§ WHAT YOU ARE ASKED TO DO
Could you return all of the data exactly as given?

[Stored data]
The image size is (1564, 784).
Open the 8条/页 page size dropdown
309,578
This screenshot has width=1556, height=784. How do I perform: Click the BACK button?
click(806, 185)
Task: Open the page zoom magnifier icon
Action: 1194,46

§ EXERCISE ANSWER
The image size is (1564, 784).
Open the 8条/页 page size dropdown
309,578
This screenshot has width=1556, height=784. How do I perform: Click the BACK button?
click(806, 185)
Task: Open the page zoom magnifier icon
Action: 1194,46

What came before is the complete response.